Wasn't the Cavalier already some sort of gish bullshit?
It's a pun. https://en.wikipedia.org/wiki/Gish_gallop
Nah, the old Cavalier was basically just a different kind of Paladin. Less about wielding divine power and more about negating harmful spells while also being a very traditional knight in shining armor. Depending on edition and rules being used, it was a kit that could be applied to either Fighters (basically just making a Paladin the long way around) or a Paladin (making a Paladin so pure and noble that they'd make Lancelot look like a chump).
But to actually make a Cavalier Paladin, you'd need the most bullshit stat spread ever. At minimum, you'd need 15 in all three physical stats, 10 intelligence, 13 wisdom, and 17 charisma. Fall short in even one stat, and you won't qualify to be a Cavalier and/or a Paladin.

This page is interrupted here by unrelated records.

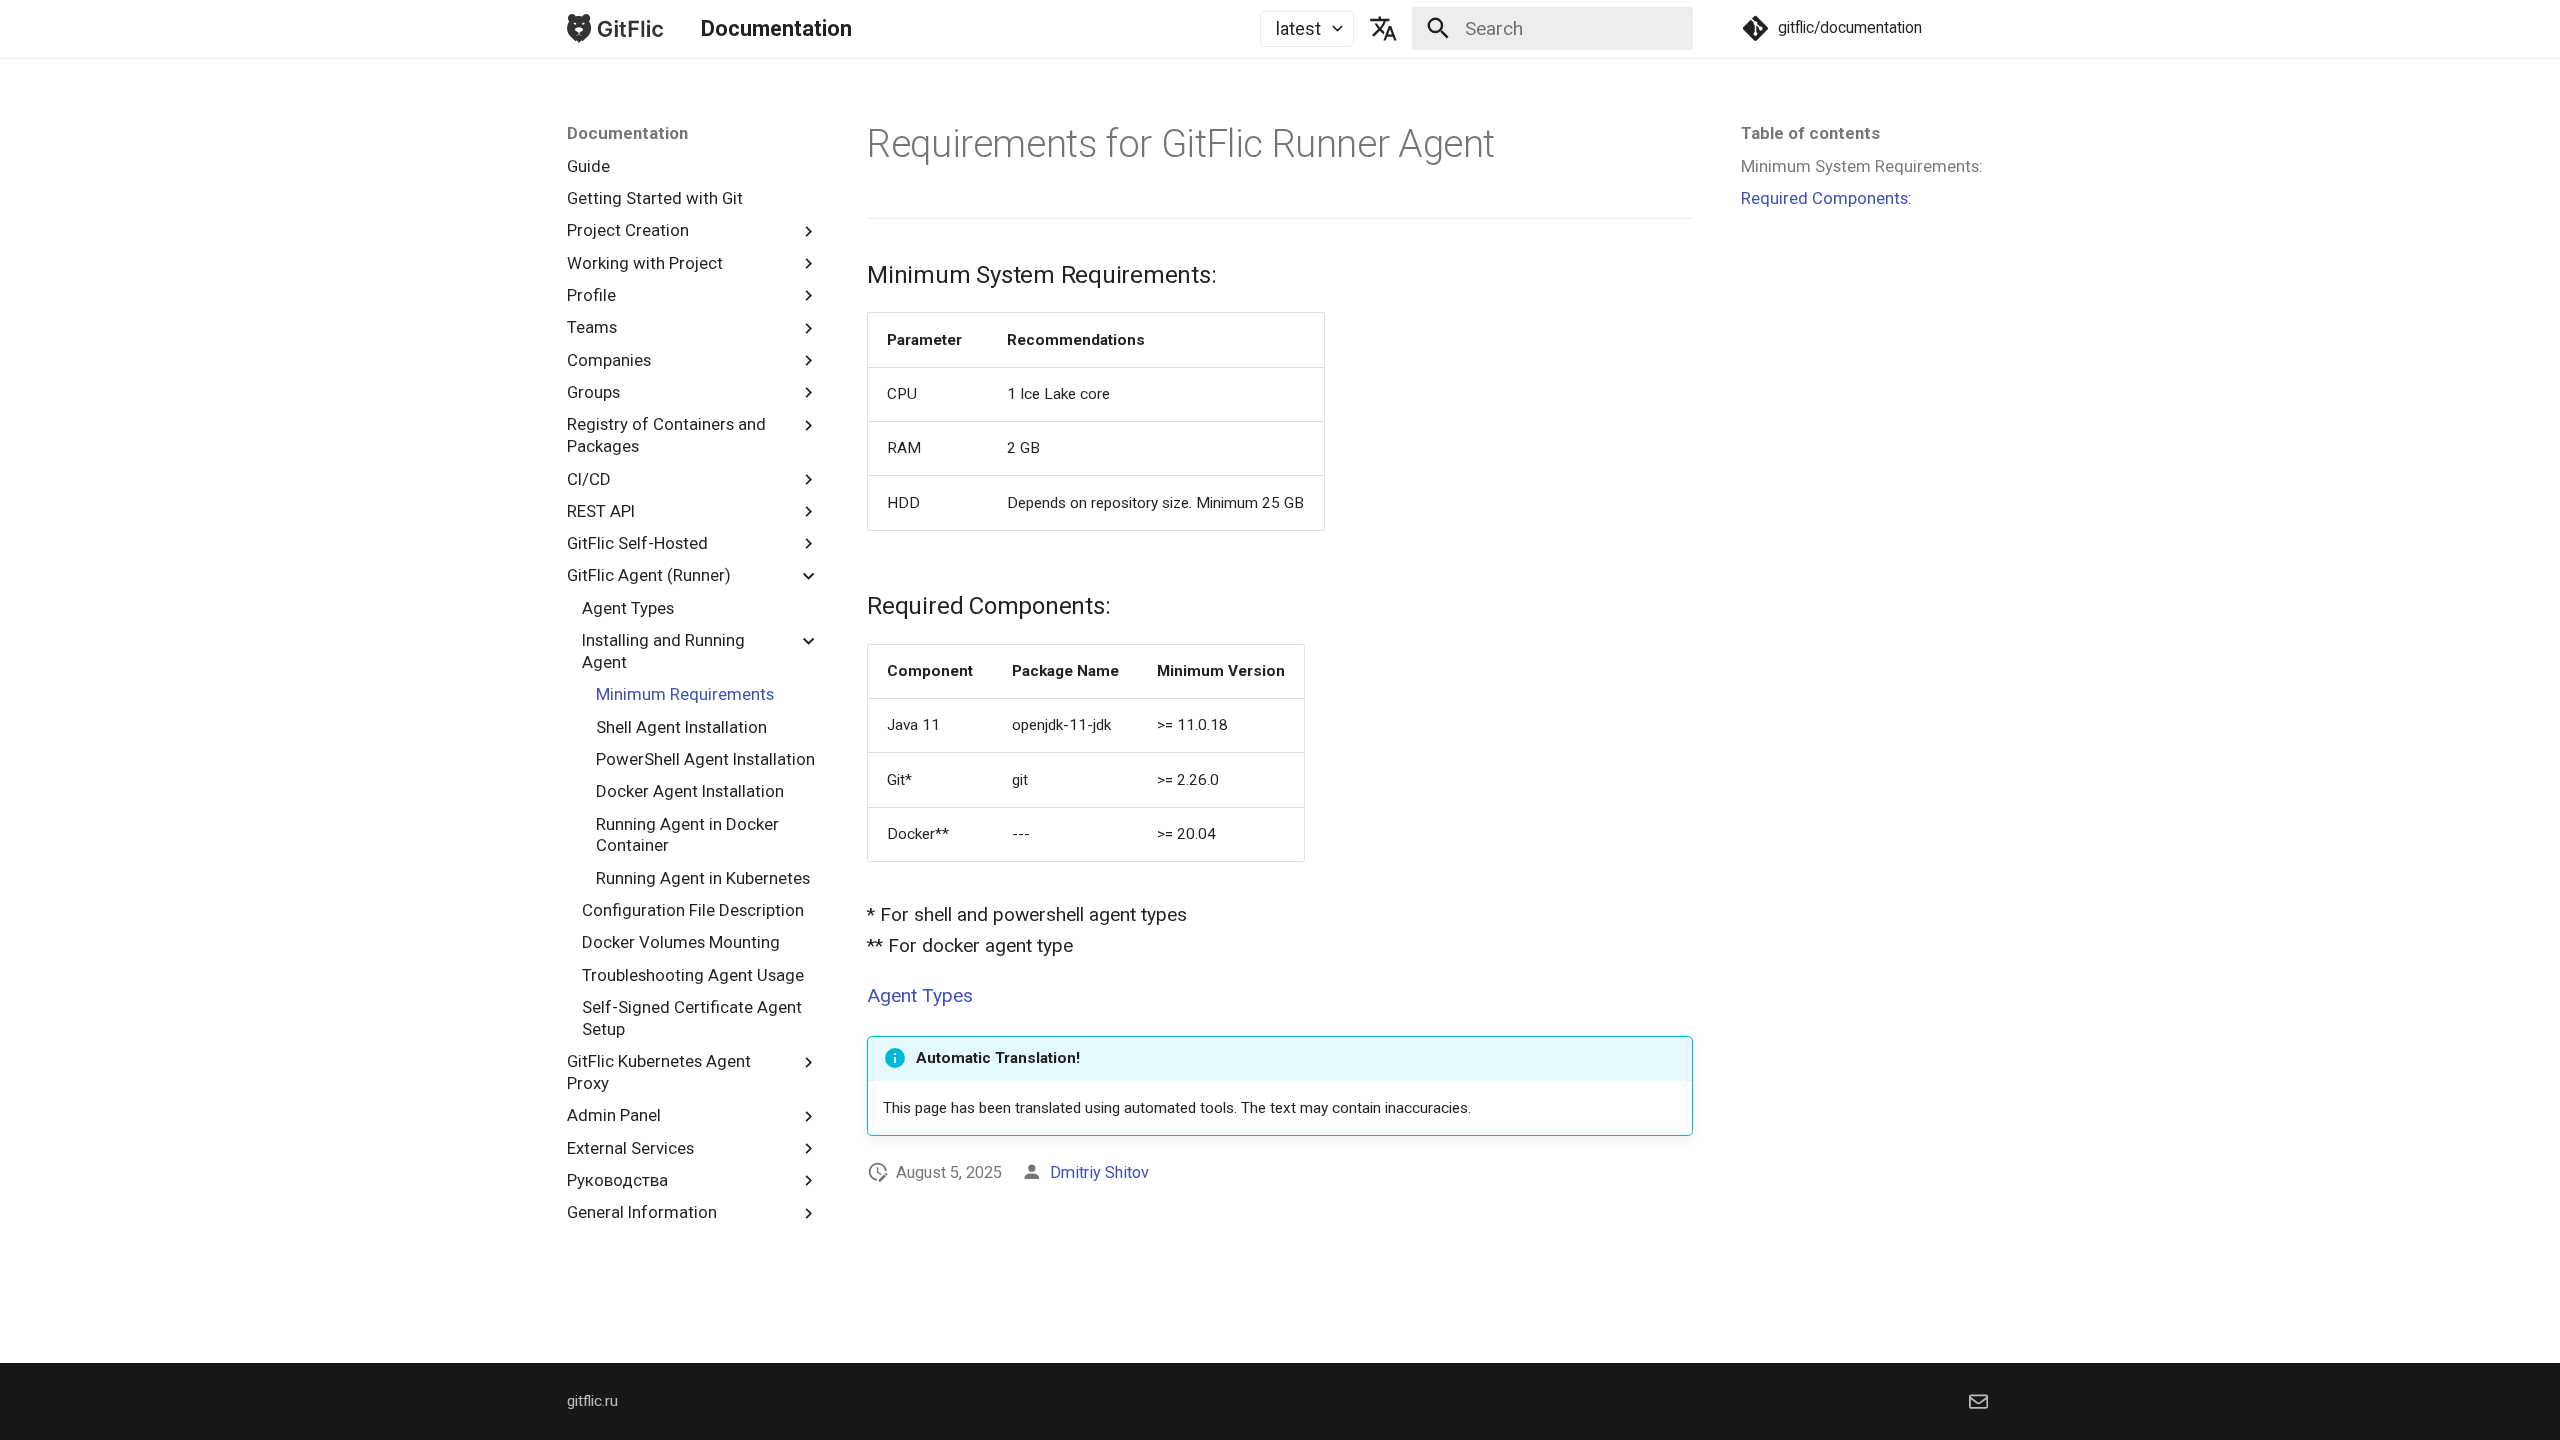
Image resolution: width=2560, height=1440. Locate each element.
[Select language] (1383, 29)
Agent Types (920, 995)
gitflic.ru (592, 1401)
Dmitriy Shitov (1099, 1172)
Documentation (627, 133)
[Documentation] (615, 29)
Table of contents (1810, 133)
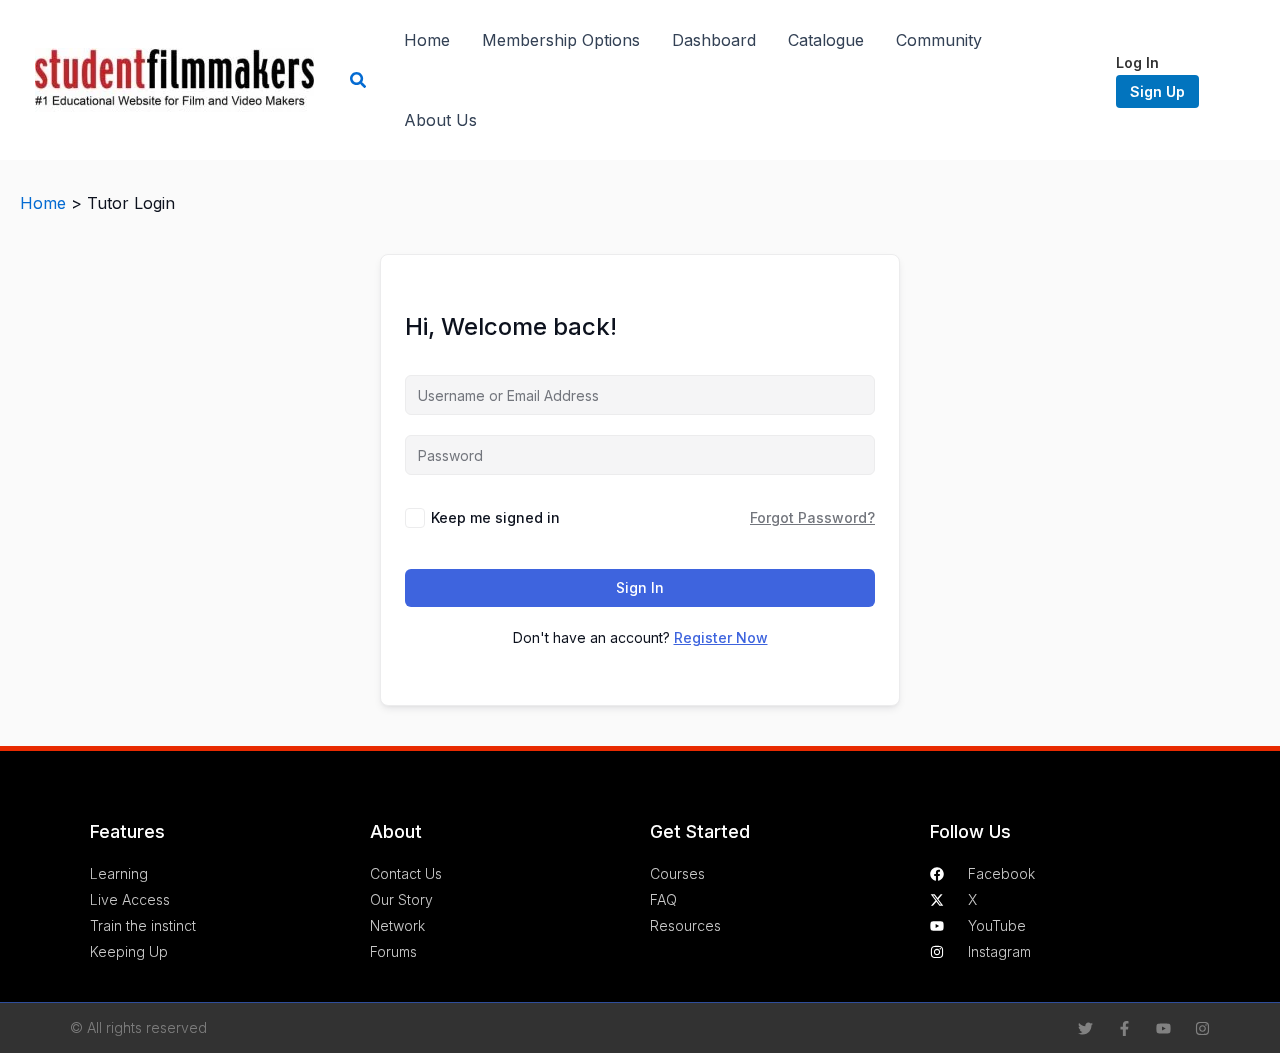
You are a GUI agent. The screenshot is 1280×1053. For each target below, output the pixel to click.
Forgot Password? (812, 517)
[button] (359, 80)
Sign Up (1157, 91)
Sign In (640, 587)
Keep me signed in (495, 517)
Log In (1137, 62)
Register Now (721, 637)
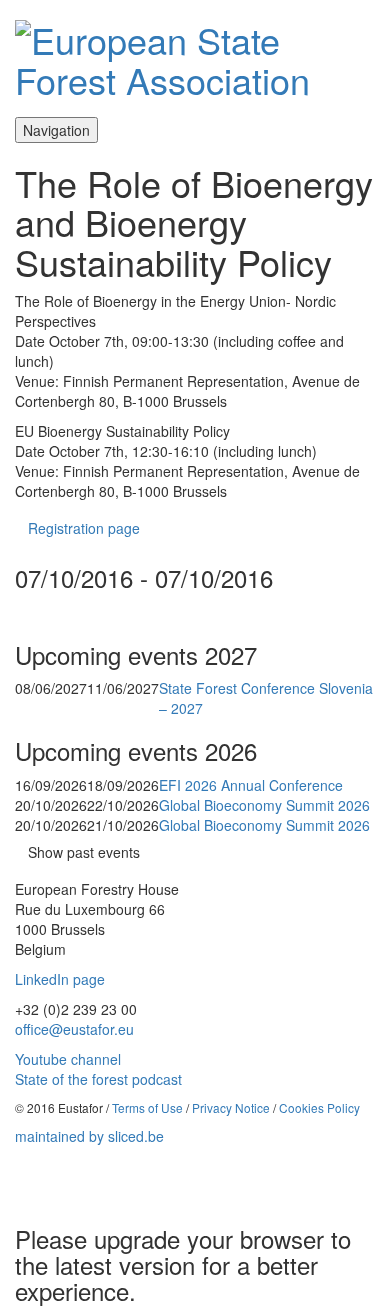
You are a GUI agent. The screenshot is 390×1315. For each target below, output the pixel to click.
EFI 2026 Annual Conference (251, 785)
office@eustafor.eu (74, 1029)
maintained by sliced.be (89, 1136)
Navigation (56, 130)
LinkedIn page (60, 979)
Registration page (84, 528)
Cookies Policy (319, 1107)
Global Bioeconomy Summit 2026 (264, 805)
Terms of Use (147, 1107)
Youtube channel (68, 1059)
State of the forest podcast (98, 1079)
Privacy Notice (231, 1107)
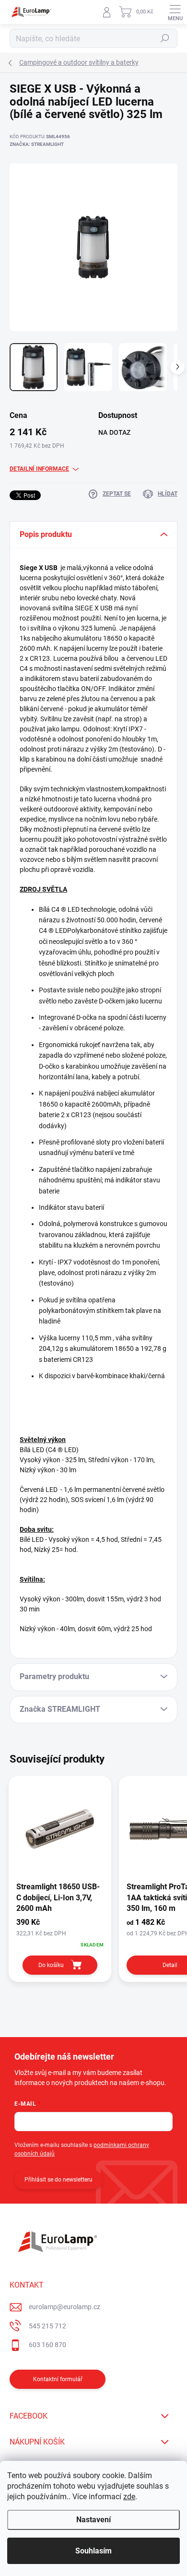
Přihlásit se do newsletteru (58, 2179)
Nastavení (93, 2519)
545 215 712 (47, 2326)
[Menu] (175, 12)
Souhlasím (93, 2550)
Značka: (37, 144)
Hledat (165, 38)
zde (129, 2496)
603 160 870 (47, 2345)
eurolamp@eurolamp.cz (64, 2307)
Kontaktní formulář (57, 2379)
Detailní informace (39, 468)
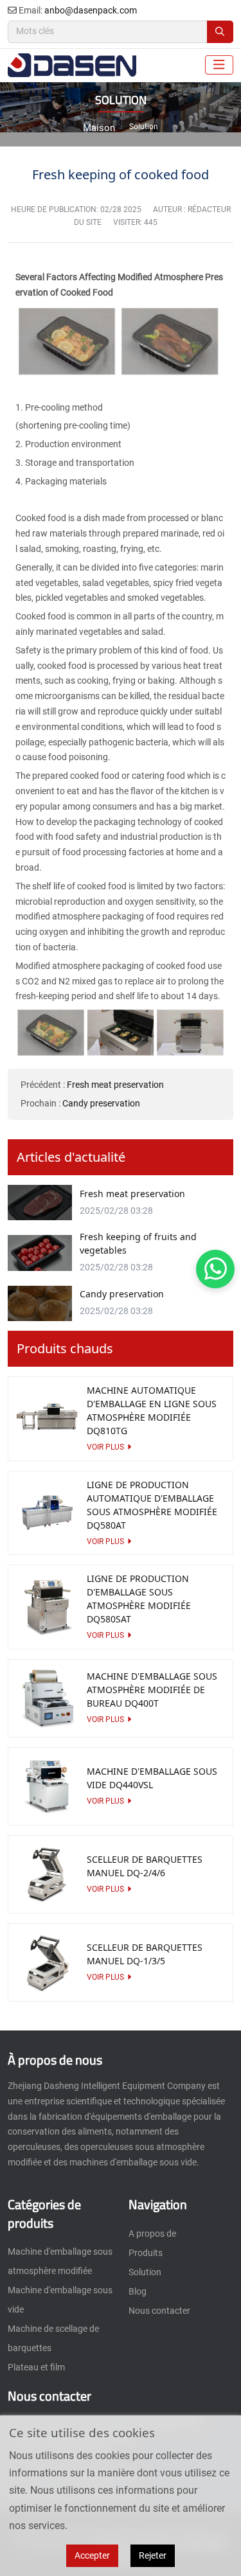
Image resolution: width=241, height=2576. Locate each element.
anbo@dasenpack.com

You’re looking for the knight phantom, dnd 3.5 PrC that progressed wizard casting with mostly full BAB, even let you cast the phantom steed spell a lot for free so you always had a horse. Decent even if it isn’t meta. https://dndtools.net/classes/knight-phantom/
Gishes aren't just "combatant buffed with magic," otherwise everything from Eldritch Knight (who can barely do anything cool other than hoard Shield spellslots) to codzilla counts.
Its more about the (rarely achieved) dream of a character who can hit things with weapons + harm opponents with spells and (the important part) actually gets something out of it, whereas most of the time, cramming in swordplay and attack spells winds up being inferior either to just blasting your troubles and using the martial side just for improved survivability and in some editions armor, or souping yourself up.
Where the Elf(TM) falls on this scale is hard for me to rate by modern standards since they're weird both in xp and level caps, but at least its a class and not a build you have to wait half the game to come online.
The PF magus, for example, is what I'd view as a very basic gish. Fun, though mostly a Shocking Grasp-bot. Something like a FF spellblade would be cool.